» **Excerpted records**:
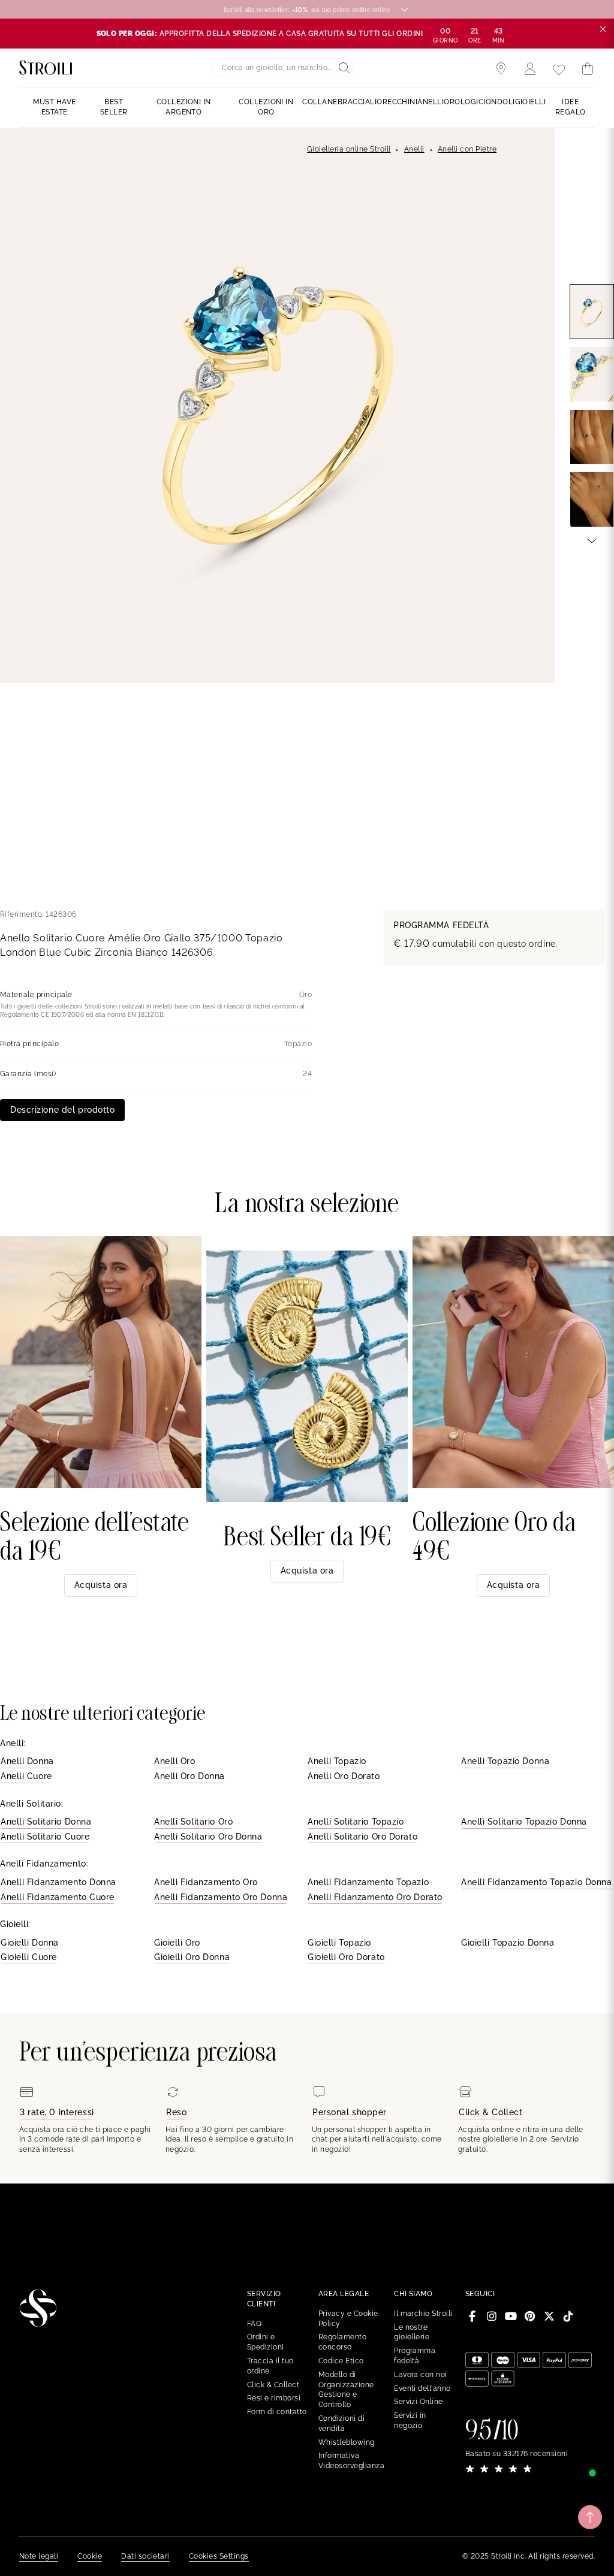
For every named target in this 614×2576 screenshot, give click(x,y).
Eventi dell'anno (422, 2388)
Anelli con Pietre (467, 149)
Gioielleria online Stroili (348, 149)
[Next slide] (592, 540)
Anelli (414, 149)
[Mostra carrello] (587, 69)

» **Exercise**: Start to finish, write out the data above exactly, omitting all pictures.

» **Answer box**:
For every named target in this 614×2576 screenshot, give click(x,y).
Eventi dell'anno (422, 2388)
Anelli con Pietre (467, 149)
Gioielleria online Stroili (348, 149)
[Next slide] (592, 540)
Anelli (414, 149)
[Mostra carrello] (587, 69)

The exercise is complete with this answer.